▽
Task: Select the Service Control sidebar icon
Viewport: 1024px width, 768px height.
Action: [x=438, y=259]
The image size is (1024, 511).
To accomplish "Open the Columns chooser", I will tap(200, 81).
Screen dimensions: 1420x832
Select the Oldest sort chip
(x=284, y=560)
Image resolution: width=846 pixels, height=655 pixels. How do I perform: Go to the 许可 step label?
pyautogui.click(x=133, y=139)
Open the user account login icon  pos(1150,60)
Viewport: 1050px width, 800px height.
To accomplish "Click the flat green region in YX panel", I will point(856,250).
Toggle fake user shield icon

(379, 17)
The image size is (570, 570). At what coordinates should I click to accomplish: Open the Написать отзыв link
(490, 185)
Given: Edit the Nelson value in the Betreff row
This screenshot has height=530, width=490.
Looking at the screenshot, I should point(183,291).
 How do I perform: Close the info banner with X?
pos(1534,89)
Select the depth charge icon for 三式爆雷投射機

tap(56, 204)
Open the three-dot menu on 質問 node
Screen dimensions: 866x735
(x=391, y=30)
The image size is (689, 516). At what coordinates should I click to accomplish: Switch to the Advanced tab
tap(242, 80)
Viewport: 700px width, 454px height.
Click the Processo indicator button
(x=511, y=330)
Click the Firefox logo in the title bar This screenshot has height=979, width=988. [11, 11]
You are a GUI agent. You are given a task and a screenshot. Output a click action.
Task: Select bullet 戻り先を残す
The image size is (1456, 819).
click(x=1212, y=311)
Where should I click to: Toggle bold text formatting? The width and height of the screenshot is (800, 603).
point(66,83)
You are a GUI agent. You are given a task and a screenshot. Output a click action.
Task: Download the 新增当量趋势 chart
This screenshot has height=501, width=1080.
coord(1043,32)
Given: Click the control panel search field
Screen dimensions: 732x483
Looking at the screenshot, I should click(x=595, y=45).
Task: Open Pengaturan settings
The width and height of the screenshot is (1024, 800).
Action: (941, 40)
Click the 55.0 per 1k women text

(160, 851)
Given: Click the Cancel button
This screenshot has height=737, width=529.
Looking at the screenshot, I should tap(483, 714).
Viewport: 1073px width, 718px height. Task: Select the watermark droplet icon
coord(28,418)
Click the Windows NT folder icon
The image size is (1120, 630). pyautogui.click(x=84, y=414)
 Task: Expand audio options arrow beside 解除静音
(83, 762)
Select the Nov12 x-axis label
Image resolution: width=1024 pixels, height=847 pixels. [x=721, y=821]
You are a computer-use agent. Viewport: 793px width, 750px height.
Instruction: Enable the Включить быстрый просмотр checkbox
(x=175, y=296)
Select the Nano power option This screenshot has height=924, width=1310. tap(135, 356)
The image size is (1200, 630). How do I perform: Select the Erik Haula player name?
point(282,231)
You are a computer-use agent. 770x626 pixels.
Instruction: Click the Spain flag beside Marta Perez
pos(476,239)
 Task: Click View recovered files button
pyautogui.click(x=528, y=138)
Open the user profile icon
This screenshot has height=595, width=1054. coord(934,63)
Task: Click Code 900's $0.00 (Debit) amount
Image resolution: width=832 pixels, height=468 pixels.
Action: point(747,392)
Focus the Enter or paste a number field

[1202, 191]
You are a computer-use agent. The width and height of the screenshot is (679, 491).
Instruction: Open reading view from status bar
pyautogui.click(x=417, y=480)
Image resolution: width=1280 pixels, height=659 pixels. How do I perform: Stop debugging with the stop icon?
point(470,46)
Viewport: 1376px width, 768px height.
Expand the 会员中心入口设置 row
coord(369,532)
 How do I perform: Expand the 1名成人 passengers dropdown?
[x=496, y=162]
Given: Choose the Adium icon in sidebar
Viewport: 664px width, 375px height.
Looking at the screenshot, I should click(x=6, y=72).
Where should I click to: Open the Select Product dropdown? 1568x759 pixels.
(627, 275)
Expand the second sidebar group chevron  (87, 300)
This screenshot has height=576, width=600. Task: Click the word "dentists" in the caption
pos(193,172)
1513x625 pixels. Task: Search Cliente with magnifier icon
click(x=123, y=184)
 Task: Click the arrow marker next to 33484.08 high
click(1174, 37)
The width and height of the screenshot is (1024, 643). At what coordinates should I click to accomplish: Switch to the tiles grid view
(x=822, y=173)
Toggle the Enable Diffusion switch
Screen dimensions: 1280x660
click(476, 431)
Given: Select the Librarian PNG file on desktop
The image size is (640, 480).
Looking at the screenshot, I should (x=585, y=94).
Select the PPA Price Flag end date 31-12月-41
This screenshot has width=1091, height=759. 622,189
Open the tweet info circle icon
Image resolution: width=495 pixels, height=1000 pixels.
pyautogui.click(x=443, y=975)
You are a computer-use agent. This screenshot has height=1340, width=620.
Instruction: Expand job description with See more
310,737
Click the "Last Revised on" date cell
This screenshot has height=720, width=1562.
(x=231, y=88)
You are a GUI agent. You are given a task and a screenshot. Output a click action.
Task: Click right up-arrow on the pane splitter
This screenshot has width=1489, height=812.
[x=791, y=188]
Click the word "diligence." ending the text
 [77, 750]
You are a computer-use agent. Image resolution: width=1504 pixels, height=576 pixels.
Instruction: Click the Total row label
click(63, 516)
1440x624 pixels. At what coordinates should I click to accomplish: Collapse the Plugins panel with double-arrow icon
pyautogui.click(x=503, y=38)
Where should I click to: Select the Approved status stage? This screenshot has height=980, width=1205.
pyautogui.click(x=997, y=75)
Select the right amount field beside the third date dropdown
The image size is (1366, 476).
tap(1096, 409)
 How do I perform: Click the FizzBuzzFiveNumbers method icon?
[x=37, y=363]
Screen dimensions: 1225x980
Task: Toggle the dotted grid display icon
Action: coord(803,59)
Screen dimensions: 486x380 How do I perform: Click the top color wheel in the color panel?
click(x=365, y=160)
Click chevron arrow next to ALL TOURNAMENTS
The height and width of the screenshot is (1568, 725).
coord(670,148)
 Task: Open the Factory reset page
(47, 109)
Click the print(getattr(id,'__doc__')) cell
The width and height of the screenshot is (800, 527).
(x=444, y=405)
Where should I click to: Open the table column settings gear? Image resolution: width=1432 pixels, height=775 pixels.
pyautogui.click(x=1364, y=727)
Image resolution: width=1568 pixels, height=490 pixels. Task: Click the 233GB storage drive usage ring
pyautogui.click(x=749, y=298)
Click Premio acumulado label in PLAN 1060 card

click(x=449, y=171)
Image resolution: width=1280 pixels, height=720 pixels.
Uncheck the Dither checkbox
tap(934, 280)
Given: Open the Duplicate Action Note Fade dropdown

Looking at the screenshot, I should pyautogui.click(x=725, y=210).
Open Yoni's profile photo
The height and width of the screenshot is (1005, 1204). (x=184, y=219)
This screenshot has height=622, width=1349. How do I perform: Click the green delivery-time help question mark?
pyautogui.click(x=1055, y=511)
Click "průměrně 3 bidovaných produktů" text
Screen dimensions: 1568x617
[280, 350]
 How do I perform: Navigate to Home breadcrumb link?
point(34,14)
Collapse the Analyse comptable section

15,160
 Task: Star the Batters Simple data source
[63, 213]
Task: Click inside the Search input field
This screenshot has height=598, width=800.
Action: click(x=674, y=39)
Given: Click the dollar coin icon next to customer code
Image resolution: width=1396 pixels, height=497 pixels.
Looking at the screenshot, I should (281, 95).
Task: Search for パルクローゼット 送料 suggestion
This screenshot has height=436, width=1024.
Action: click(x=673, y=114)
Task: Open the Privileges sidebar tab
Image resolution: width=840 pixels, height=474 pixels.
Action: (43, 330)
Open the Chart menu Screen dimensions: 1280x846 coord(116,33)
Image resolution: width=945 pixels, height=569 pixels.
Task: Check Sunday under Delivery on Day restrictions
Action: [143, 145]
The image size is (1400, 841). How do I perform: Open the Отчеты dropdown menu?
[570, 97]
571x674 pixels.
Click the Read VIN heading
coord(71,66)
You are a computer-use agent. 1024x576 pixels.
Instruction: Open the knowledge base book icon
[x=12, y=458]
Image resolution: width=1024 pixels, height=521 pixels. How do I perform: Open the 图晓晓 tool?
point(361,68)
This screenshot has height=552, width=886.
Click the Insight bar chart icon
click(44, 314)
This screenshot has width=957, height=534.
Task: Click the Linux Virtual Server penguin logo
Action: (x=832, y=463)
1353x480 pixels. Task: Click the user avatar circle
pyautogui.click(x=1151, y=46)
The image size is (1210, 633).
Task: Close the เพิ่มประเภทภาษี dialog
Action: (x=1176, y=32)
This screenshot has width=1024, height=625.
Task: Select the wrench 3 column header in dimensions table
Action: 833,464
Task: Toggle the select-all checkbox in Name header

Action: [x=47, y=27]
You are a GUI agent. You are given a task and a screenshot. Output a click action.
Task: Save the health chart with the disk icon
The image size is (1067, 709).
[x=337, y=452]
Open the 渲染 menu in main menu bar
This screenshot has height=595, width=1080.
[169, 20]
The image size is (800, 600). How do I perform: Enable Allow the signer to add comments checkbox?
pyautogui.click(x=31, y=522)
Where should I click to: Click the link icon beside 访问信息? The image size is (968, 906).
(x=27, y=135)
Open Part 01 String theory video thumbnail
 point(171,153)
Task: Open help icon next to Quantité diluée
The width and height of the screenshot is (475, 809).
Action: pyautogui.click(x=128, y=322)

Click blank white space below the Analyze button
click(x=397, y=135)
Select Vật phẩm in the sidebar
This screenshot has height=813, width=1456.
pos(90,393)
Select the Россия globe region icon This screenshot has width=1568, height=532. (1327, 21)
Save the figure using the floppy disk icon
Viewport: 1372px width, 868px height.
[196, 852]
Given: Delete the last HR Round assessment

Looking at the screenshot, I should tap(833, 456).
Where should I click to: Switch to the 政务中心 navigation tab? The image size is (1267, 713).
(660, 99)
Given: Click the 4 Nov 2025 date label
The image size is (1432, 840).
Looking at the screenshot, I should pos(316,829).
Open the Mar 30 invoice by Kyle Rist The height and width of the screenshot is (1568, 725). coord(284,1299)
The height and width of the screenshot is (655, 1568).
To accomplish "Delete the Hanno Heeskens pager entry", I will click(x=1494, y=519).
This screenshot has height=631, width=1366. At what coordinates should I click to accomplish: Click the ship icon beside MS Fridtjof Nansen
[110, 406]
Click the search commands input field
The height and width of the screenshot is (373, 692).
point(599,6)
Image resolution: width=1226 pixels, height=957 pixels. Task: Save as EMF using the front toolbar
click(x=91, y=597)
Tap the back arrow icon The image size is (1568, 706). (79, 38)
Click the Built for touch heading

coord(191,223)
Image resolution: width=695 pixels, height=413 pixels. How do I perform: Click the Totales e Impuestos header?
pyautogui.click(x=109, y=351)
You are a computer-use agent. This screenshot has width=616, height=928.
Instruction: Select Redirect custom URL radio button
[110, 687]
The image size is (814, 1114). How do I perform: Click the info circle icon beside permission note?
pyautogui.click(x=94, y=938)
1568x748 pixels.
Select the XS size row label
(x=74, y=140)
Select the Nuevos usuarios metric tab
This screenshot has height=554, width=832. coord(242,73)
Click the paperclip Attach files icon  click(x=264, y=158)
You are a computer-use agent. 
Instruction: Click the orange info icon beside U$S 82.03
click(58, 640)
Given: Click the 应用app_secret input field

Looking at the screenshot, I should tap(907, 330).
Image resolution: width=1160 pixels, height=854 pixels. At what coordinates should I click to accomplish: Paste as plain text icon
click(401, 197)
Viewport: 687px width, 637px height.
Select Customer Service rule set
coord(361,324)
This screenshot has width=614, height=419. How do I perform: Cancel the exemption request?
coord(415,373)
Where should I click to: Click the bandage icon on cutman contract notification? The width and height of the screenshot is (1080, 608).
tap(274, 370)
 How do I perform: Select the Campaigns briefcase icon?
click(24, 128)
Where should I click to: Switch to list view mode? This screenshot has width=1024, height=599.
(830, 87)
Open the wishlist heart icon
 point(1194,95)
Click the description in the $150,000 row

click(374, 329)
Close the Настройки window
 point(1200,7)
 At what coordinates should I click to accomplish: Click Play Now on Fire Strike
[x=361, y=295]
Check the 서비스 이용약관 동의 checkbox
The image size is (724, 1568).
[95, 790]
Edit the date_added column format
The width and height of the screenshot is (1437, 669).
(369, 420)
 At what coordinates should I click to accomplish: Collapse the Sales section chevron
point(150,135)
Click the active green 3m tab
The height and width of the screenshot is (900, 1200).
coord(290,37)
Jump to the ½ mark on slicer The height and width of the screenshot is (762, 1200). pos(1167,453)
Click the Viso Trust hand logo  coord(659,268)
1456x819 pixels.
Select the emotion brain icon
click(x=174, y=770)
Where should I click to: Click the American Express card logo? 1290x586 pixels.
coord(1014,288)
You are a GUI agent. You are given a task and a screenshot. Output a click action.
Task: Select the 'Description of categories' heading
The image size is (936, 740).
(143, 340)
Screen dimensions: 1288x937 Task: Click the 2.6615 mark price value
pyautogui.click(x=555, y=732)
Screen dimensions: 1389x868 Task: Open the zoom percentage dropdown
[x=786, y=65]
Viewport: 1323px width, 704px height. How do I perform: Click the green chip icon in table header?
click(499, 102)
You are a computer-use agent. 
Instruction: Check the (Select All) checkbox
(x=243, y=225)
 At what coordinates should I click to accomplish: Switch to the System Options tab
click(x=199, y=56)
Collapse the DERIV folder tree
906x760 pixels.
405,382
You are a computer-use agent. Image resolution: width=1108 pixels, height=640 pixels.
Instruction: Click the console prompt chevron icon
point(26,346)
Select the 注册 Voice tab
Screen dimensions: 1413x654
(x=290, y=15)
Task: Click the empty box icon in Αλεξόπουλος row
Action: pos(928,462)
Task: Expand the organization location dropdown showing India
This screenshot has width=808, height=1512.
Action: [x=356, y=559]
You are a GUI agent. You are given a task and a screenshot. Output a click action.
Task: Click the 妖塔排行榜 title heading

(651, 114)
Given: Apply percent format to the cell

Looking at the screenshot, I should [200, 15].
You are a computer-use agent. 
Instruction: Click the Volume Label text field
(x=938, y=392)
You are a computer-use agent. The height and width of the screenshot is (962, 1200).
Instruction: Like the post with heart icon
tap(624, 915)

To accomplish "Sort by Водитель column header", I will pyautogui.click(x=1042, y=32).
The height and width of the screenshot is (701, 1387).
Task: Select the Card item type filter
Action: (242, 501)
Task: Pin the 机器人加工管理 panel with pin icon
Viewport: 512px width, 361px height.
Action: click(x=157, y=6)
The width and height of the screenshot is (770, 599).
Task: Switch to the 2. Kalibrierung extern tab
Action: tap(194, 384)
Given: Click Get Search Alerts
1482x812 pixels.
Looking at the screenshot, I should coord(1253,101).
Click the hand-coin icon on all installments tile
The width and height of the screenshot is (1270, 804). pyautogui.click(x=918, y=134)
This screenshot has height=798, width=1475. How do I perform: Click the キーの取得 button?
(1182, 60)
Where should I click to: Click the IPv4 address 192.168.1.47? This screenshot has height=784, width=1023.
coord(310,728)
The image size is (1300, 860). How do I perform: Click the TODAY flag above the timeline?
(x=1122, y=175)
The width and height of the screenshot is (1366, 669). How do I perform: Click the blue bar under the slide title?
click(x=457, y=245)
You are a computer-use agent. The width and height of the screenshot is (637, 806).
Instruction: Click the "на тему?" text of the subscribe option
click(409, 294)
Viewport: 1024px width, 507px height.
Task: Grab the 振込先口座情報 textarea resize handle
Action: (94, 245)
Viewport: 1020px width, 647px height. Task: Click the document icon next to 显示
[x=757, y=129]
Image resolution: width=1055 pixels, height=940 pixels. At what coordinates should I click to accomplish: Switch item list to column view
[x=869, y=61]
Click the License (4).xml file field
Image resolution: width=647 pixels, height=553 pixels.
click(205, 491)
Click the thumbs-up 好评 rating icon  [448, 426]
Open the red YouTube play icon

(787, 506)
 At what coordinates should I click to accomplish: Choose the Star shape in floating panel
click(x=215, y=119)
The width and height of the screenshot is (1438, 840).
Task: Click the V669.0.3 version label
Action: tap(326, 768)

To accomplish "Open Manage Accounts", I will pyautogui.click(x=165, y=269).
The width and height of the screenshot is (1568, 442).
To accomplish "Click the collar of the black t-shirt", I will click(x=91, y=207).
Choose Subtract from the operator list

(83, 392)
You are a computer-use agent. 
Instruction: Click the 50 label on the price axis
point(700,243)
△
» **ACTION ITEM**:
Reproduce each line of the material that mentions "right".

» **ANSWER BOX**:
Task: Click right up-arrow on the pane splitter
Select the right amount field beside the third date dropdown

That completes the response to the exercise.